What to do :: Search the data for the string "Select", and report each line where it is found.

Data records
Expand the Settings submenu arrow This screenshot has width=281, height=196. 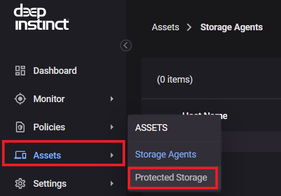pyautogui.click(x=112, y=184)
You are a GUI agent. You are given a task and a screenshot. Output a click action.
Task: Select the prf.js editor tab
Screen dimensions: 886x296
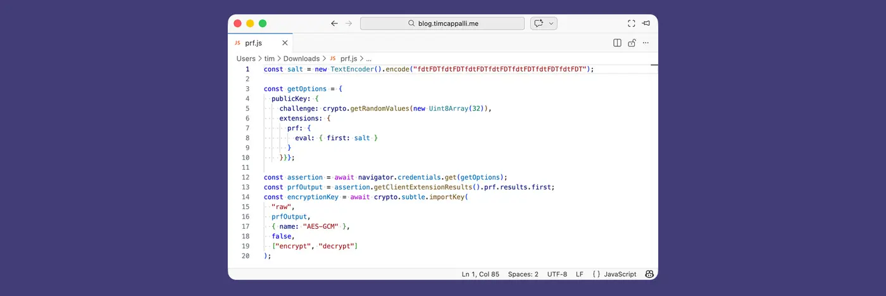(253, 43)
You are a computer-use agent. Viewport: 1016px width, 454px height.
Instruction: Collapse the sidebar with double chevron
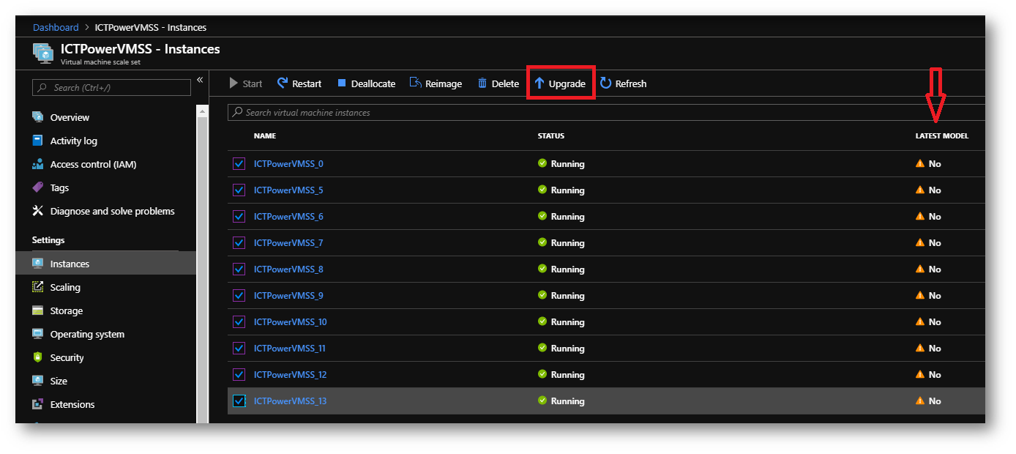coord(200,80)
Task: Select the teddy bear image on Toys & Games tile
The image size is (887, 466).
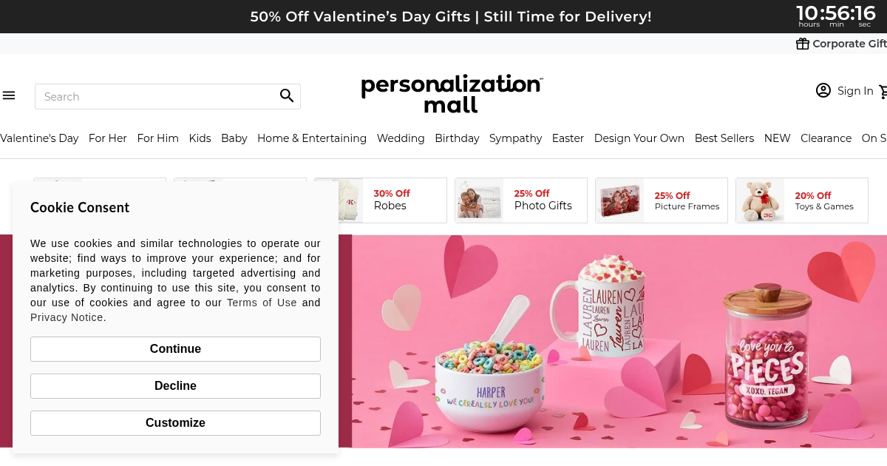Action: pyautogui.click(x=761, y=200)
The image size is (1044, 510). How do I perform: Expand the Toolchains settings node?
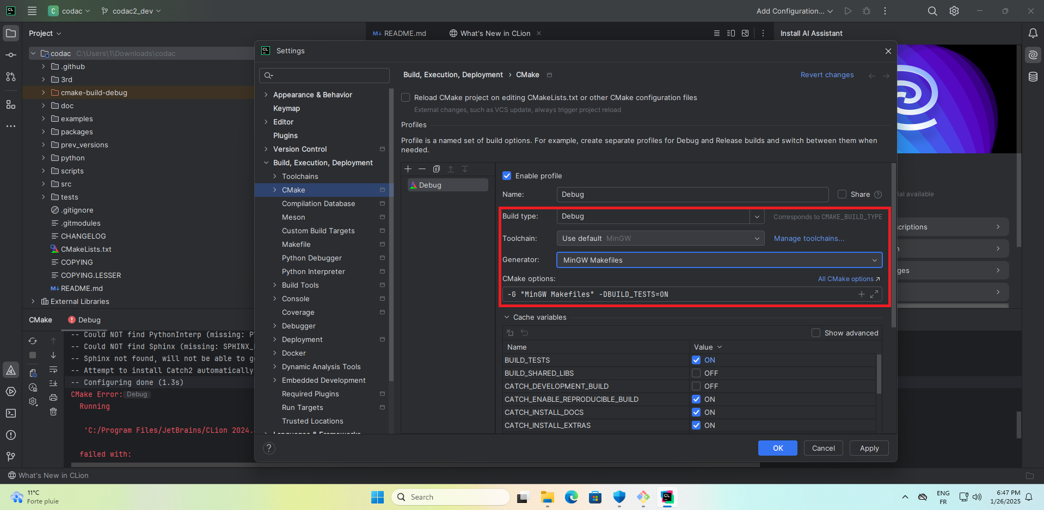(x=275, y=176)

--

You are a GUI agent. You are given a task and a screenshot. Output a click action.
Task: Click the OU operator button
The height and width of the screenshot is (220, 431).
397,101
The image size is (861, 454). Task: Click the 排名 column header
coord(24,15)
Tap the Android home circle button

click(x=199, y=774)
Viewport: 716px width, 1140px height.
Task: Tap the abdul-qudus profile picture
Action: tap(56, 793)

Response area ::
Task: Select the prf.js editor tab
Task: Select the teddy bear image on Toys & Games tile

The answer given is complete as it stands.